Last week we celebrated Diwali with my wife's extended family. We've done this for a few years now. We started it as a way for our kids to learn about my wife's cultural traditions and a counter to the commercialism of the American Christmas.
Each of the households took turns hosting dinner and activities designed to teach about the history of Diwali.
Happy Diwali! Best of health, wealth and happiness in the New Year.
This week I've celebrated Diwali with Bhavana's family. It felt a little hectic this year. Last year Diwali was in October. The only event we had to contend with was Halloween. We also celebrated my sister-in-laws birthday two days before. This weekend is my birthday and next week we're hosting Thanksgiving. Whew!

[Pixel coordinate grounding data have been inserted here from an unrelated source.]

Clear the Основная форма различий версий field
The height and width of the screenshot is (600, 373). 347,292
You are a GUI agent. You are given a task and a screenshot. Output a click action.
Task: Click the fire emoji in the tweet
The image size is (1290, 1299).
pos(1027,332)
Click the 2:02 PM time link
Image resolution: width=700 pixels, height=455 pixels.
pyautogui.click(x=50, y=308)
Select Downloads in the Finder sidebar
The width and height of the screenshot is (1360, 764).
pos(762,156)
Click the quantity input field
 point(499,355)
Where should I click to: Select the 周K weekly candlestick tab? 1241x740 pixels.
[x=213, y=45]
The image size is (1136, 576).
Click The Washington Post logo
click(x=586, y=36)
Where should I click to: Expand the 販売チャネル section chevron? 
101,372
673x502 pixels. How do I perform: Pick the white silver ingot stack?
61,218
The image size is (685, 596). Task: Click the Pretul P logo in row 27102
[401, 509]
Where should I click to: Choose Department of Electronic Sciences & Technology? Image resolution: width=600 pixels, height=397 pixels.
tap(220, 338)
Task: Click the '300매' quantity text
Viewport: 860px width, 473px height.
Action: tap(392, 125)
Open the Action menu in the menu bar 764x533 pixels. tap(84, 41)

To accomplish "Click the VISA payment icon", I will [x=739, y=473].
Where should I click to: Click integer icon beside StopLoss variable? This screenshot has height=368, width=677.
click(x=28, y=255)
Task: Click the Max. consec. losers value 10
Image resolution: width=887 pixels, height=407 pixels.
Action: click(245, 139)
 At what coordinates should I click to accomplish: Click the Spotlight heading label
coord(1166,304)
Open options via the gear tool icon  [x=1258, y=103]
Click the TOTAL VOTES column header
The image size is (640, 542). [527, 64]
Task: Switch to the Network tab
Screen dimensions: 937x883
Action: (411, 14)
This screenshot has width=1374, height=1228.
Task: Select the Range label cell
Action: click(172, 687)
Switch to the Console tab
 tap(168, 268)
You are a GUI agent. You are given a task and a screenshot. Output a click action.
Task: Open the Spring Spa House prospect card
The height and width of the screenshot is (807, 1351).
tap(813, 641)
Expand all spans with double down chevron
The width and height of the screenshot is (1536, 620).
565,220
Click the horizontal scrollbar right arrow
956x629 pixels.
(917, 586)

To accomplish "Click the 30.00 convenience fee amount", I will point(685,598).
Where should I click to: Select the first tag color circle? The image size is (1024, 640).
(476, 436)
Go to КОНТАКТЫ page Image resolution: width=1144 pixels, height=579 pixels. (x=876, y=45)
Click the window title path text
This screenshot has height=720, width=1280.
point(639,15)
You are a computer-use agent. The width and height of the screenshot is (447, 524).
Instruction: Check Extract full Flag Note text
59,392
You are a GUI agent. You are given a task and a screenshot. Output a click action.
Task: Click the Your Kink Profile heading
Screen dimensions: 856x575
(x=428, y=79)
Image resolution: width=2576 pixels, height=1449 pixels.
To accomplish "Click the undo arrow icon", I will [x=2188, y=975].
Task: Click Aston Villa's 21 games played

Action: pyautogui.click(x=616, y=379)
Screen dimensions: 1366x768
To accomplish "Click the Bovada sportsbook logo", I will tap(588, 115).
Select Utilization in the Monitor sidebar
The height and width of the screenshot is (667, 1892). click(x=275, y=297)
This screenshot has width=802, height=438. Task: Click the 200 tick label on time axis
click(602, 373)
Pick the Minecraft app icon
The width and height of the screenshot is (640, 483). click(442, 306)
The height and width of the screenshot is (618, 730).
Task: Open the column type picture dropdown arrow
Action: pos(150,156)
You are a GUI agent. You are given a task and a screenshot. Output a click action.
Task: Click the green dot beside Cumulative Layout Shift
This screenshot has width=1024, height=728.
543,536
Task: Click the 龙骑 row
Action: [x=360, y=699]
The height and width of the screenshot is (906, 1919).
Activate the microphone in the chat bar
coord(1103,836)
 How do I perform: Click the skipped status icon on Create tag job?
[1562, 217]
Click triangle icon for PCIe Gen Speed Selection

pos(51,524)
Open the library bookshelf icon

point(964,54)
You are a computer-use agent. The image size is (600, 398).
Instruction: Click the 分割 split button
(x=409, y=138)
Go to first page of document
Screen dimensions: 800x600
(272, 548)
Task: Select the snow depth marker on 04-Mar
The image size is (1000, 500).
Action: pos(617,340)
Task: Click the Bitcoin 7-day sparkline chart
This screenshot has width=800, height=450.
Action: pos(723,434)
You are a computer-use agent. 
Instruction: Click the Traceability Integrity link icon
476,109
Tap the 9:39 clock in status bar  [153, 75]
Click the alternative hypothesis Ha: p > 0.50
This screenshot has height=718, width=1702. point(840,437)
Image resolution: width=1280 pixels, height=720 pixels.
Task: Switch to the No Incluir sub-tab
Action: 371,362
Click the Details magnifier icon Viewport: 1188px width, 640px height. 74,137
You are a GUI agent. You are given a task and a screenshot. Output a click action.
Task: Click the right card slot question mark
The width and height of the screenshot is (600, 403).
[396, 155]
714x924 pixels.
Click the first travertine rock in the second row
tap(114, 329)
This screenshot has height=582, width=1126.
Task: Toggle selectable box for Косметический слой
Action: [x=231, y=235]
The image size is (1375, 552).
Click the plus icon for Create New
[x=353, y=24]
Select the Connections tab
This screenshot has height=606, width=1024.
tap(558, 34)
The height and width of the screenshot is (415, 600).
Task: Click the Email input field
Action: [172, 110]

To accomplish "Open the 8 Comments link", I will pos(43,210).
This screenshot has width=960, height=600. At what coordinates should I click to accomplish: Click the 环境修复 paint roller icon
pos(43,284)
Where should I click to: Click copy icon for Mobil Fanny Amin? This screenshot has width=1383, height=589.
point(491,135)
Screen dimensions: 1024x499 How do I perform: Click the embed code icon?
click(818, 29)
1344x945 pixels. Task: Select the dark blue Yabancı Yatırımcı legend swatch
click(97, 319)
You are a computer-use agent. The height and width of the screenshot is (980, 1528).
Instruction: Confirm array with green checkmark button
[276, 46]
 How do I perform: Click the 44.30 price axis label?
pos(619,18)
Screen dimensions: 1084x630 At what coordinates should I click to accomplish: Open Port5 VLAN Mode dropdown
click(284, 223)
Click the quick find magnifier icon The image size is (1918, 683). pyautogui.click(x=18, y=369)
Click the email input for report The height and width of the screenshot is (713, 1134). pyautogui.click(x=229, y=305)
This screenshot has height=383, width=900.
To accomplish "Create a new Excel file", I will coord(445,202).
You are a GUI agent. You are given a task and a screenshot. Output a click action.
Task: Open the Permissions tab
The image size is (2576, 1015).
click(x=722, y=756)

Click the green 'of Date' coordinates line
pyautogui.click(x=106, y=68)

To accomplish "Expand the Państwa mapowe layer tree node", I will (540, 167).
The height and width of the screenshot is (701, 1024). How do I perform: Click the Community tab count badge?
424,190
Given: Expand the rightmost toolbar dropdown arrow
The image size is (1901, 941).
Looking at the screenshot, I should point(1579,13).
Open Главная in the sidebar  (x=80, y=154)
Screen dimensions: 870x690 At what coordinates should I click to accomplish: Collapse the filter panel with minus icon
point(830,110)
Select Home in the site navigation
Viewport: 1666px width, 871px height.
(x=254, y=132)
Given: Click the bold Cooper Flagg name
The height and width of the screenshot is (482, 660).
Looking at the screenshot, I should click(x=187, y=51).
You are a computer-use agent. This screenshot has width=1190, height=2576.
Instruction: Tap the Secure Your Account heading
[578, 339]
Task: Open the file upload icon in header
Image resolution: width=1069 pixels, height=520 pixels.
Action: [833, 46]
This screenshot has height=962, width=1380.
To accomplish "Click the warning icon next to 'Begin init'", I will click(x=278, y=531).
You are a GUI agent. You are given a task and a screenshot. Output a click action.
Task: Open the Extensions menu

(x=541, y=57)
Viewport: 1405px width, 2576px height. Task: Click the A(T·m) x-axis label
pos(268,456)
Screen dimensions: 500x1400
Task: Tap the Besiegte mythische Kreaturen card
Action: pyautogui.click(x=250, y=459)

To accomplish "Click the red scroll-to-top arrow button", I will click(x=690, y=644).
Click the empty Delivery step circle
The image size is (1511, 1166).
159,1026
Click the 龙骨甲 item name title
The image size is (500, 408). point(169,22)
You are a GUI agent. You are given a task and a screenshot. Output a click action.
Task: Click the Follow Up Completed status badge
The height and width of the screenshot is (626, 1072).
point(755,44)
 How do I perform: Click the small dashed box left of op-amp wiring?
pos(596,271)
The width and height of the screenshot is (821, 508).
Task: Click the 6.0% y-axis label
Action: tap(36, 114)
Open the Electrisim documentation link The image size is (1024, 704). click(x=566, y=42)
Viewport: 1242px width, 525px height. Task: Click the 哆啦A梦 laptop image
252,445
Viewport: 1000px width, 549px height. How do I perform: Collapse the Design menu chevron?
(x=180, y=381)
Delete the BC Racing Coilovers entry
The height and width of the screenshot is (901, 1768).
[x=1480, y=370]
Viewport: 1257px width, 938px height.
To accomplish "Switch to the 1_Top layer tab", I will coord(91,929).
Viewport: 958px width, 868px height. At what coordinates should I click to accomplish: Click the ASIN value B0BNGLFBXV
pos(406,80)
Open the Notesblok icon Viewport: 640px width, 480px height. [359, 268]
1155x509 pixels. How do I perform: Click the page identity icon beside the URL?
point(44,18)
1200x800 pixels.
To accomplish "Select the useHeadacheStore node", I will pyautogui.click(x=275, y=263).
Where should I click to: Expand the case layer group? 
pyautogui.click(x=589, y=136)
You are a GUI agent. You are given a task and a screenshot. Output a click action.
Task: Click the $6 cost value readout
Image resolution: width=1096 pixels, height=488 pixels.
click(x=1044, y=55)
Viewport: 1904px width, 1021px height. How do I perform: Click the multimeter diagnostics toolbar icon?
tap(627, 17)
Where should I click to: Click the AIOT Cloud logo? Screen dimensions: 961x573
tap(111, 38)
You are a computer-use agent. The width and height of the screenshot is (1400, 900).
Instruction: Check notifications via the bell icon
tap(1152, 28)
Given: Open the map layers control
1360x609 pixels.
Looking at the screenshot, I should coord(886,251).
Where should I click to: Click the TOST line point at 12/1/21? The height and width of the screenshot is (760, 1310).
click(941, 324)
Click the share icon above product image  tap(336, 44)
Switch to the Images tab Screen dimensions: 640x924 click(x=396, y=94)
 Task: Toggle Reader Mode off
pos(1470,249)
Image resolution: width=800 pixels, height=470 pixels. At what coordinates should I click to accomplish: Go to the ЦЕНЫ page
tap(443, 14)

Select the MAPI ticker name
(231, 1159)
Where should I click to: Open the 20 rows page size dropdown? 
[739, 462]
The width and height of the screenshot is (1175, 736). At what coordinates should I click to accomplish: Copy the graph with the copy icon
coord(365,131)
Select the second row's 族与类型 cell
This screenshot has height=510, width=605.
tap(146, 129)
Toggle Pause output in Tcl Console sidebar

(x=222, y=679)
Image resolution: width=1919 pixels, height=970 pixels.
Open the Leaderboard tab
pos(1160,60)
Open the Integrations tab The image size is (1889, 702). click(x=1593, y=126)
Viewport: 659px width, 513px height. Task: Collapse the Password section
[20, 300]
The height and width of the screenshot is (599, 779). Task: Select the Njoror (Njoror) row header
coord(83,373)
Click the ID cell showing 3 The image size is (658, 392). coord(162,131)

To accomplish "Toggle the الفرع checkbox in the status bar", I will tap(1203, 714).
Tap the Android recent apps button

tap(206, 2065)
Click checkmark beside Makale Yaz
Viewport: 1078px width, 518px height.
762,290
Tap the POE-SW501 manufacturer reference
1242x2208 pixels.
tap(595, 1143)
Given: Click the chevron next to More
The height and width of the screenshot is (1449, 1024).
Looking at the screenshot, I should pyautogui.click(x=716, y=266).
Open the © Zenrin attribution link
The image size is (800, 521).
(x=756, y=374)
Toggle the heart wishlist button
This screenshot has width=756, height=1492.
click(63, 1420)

As a family, we are normally surrounded by the rest of the USA going about their preparations for Thanksgiving and then Christmas. As the kids got older we wanted to celebrate their mother's culture. For a few years, we've created a tradition around Diwali that involves making rangoli. The crafting material was purchased from Michael's. Bhavna's friend Ami -- we consider her an extended family member -- has been helpful in finding creative ways to make rangoli. This year she helped the kids create a Diwali scrapbook. She wanted them to have something they could look back on when they are older. Next year my son will be in high-school. It's often a time when kids have trouble finding their identity. I hope it will help him stay grounded.
Ami had the steps to her home decorated with diya. Traditionally these are oil lamps that are left lit all night to help guide the gods to your home and to bring blessings to the home. For safety reasons we used tea lights that we extinguished before going to bed. We also have electric tea lights.